Rozgrywka składa się z trzech rund. W pierwszej wraz z krupierem możemy przyjąć po dwa trafienia nim wygramy bądź przegramy. W drugiej ilość trafień zwiększa się do czterech, jednak to nie wszystko, bo dopiero teraz gra zyskuje na pikanterii. Co opróżnienie strzelby ze wszystkich pocisków otrzymujemy dwa całkowicie losowe przedmioty, z których możemy skorzystać w trakcie swojej tury. Chociaż nie eliminują one losowości ani nie pozwalają nad nią zapanować, to jednak zwiększają nasze możliwości strategiczne. Warto jednak pamiętać, że działa to w obie strony. Krupier również otrzymuje swoje przedmioty i wie, jak je efektywnie wykorzystać. Nie jest głupi i nie da nam forów – jeśli zobaczy okazję, by nas wyeliminować, zrobi to natychmiast. Trzecia runda jest szczególna, ponieważ po utracie wszystkich żyć umieramy na stałe. Nie odrodzimy się w pobliskiej toalecie, by kontynuować grę od poprzedniej przegranej rundy. Jeśli przegramy trzecią rundę, musimy zaczynać grę od nowa. Natomiast, jeśli uda nam się wcześniej zabić krupiera, wygrywamy i możemy odejść z wygranymi pieniędzmi. Możemy, ale nie musimy. Na samym końcu otrzymujemy kolejną propozycje: Podwójna stawka albo nic. Możemy odejść z wygranymi pieniędzmi, jednak jeśli czujemy, że bóg hazardu jest po naszej stronie, możemy zagrać dalej o znacznie większą sumę. Jest to jednak obarczone ryzykiem równie wielkiej straty.

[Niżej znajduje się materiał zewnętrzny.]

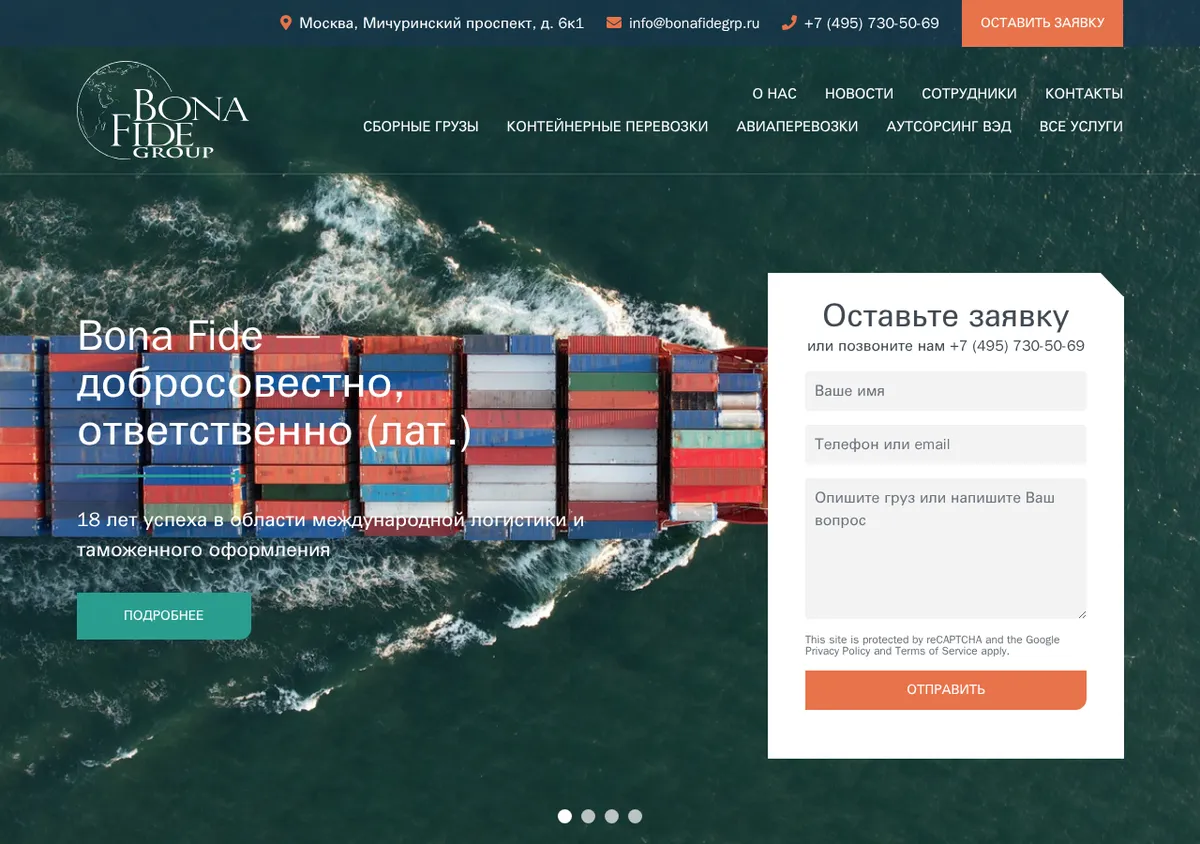Open the КОНТЕЙНЕРНЫЕ ПЕРЕВОЗКИ menu item
1200x844 pixels.
[607, 127]
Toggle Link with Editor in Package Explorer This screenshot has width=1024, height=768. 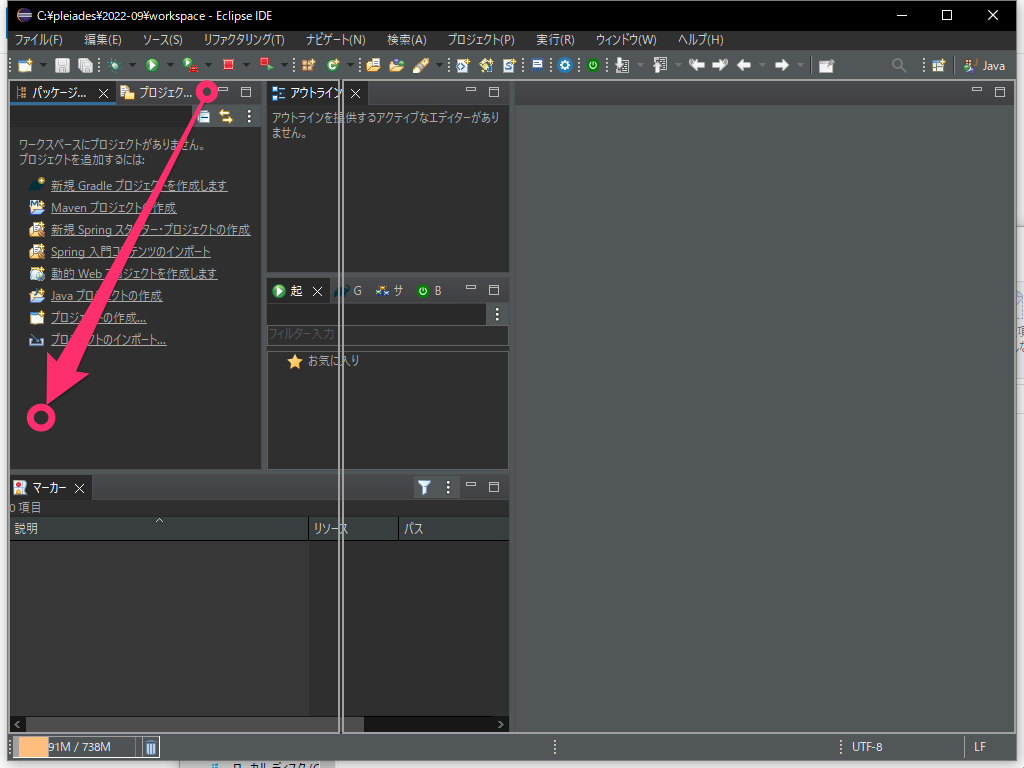tap(226, 117)
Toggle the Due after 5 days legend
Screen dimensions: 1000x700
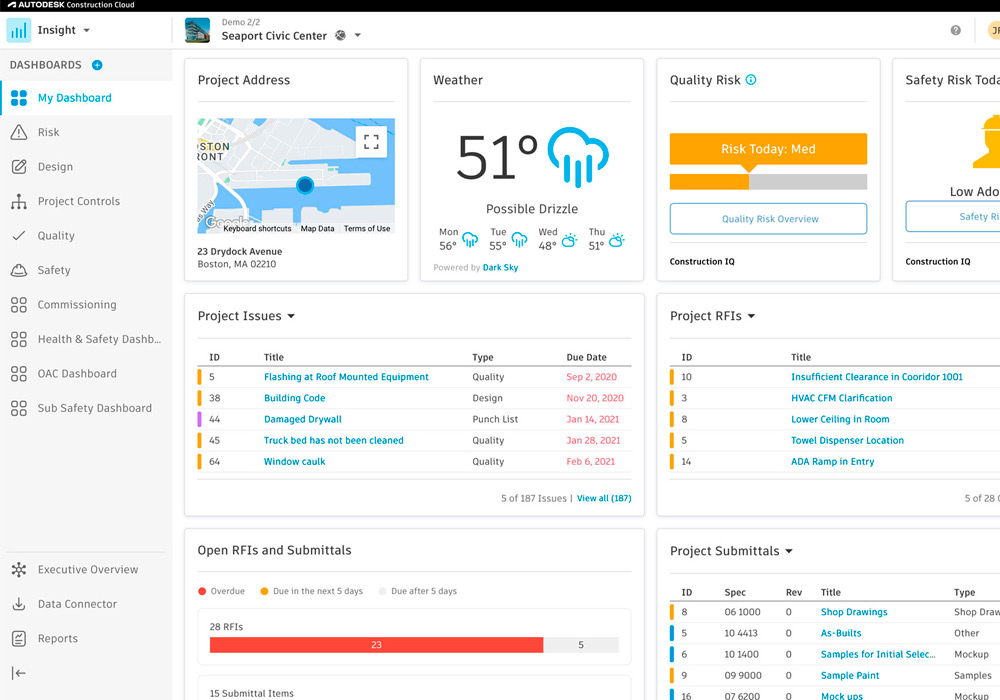coord(417,591)
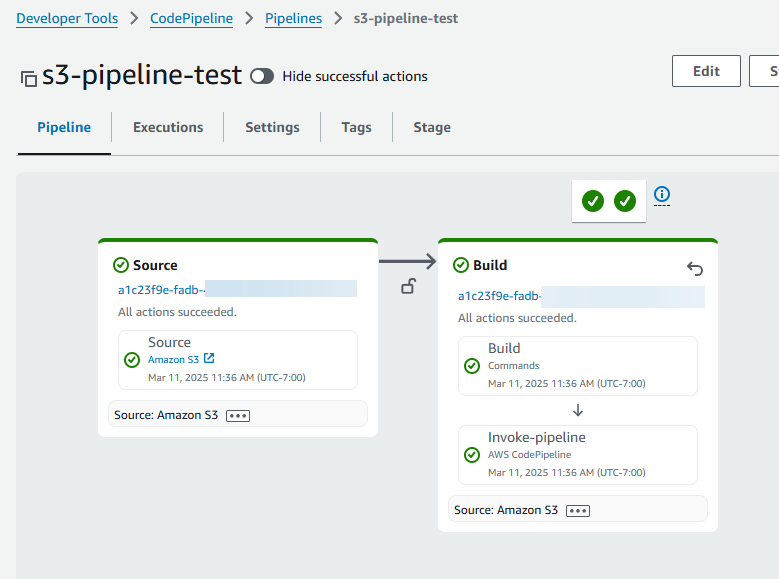Viewport: 779px width, 579px height.
Task: Click the Invoke-pipeline action success icon
Action: pyautogui.click(x=472, y=455)
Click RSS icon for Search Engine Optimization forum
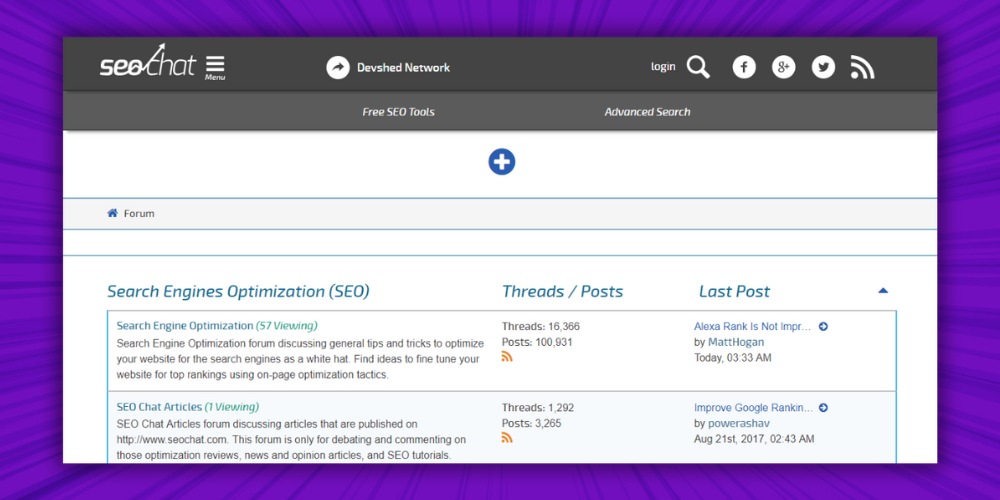Viewport: 1000px width, 500px height. (507, 357)
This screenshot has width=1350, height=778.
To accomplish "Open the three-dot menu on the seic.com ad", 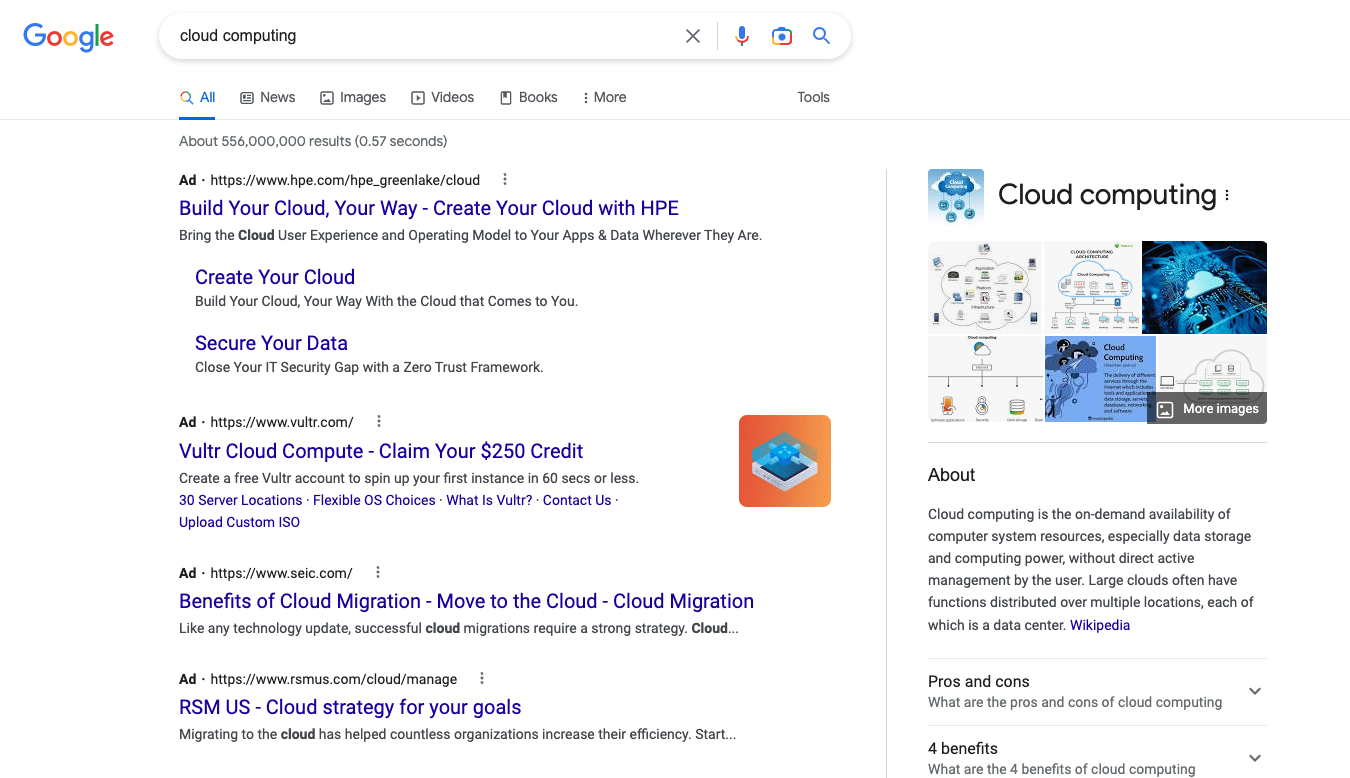I will [x=377, y=571].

Buckshot Roulette to bez wątpienia produkcja grozy, choć nie straszy w tradycyjnym tego słowa znaczeniu. Owszem, rdzawy, nieco niewyraźny, rozmyty i pokryty ziarnem obraz budzi niemały niepokój, a przytłumiona muzyka w tle podkreśla mroczny klimat. Największy strach i stres wzbudza jednak losowość. Czy po przyłożeniu lufy strzelby do ust przeżyjemy? Czy jeśli strzelimy do krupiera, to trafi się ostry nabój? Choć opisywane elementy mogą nie brzmieć przekonująco, uwierzcie mi na słowo – cała oprawa audiowizualna, w połączeniu z niepewnością i powolnym tempem, potrafi przyprawić o szybsze bicie serca. Jakby tego było mało, w trakcie gry o podwójną stawkę nerwy rosną z każdą kolejną rozgrywką, zwiększając napięcie i stres do granic wytrzymałości.
Tę niewielką produkcję można ukończyć już w 10-20 minut. Jednak warto pamiętać, że jest to gra wyceniona na 10 złotych, zachęcająca do powtórnego jej przechodzenie. Klimat grozy w połączeniu z ciągłym stresem i zwiększającymi się z każdym podbiciem stawki nerwami, a także losowość, sprawiają, że nagle z tych paru minut potrzebnych na przejście gry robi się kilka godzin. Wciąga jak bagno.
Recenzja oparta o wersję gry na PC (Steam). Kopia gry do recenzji została zakupiona przez recenzenta osobiście.